James lontano da casa ritrova un suo equilibrio che io definirei instabile. Basta una vecchia lettere ingiallita di Lucinda è tutto cambia. Proprio questo evento è quello che trasforma tutto, è il pretesto del cambiamento. Con l’evolversi della narrazione capiremo che il presente e il passato si intrecciano indissolubilmente. Le risposte che James cerca sono proprio nel mezzo, in quel groviglio di sentimenti, frasi non dette, cose non fatte.

Il tempo però è qualcosa di relativo in questo romanzo, poichè ci sono almeno due punti di vista. Abbiamo il tempo cronologico che scorre veloce e inesorabile ed il tempo interiore del protagonista. Quest’ultimo cerca di andare avanti, con i paraocchi, ma spesso invece come i gamberi va indietro e si tuffa nel passato e nei ricordi.

La costruzione dei personaggi è ben affrontata dall’autrice e ho apprezzato ogni caratterizzazione psicologica e caratteriale dei personaggi. Viene sottolineato anche quanto sia importante avere un’amico pronto a sorreggerti nel bene e nel male. Gavin Doyle è un amico con la “A” maiuscola e che tutti vorremmo avere.

Questa storia in realtà non verrà letta come un semplice romanzo, ma verrà vissuta a fianco del nostro protagonista. Ci troviamo davanti una storia che ci rende parte attiva e ci fa immedesimare nei perchè del protagonista. Abbiamo riso con James delle peripezie di Gavin e degli altri personaggi strampalati, ma abbiamo anche sofferto con lui e per lui.

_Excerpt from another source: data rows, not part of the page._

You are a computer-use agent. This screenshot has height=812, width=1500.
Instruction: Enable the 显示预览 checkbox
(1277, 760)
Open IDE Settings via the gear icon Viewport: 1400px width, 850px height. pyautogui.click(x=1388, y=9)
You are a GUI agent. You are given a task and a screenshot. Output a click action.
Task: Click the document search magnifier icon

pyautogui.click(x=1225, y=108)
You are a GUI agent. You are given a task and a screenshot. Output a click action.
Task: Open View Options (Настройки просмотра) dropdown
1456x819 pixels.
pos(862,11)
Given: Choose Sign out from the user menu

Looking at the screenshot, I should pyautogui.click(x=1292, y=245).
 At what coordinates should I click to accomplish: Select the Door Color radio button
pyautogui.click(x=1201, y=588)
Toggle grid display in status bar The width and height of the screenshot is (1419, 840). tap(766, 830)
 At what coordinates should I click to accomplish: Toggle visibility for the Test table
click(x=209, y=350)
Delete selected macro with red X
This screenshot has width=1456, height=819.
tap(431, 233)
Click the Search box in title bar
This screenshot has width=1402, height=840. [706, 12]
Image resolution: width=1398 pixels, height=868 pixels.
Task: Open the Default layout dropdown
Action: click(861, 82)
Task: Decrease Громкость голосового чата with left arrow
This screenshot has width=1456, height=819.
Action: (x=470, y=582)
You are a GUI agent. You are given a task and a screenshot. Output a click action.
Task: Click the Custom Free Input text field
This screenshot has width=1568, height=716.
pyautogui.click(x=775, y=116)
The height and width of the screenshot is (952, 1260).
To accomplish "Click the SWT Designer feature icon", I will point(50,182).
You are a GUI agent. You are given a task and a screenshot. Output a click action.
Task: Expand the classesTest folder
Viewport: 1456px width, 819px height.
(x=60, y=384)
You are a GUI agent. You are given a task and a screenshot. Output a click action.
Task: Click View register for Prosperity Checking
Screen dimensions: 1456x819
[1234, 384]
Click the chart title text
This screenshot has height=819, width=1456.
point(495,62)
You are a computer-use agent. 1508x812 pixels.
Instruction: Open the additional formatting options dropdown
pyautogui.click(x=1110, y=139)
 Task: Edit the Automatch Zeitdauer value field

La scrittura è molto frizzante: offre tratti di comicità esilarante a momenti di pura commozione, mostrando una grande padronanza della scrittura.

Lo stile è fluido e impeccabile, mai semplicistico, mai banale. La scrittura è immediata, precisa e meticolosa. Un continuo omaggio al cinema ci farà scoprire diverse storie inventate dal padre di James, come quelle su Marlon Brando.

CONSIGLIO DI LETTURA

Certamente un romanzo che non manca di regalare molteplici spunti di riflessione sia su noi stessi che sul mondo che ci circonda, sul tempo che stiamo vivendo e sui legami familiari.

Consiglio questa lettura ad un pubblico adulto, a chi predilige temi introspettivi, che parlano di famiglia, di amicizia, di cinema e di cambiamento.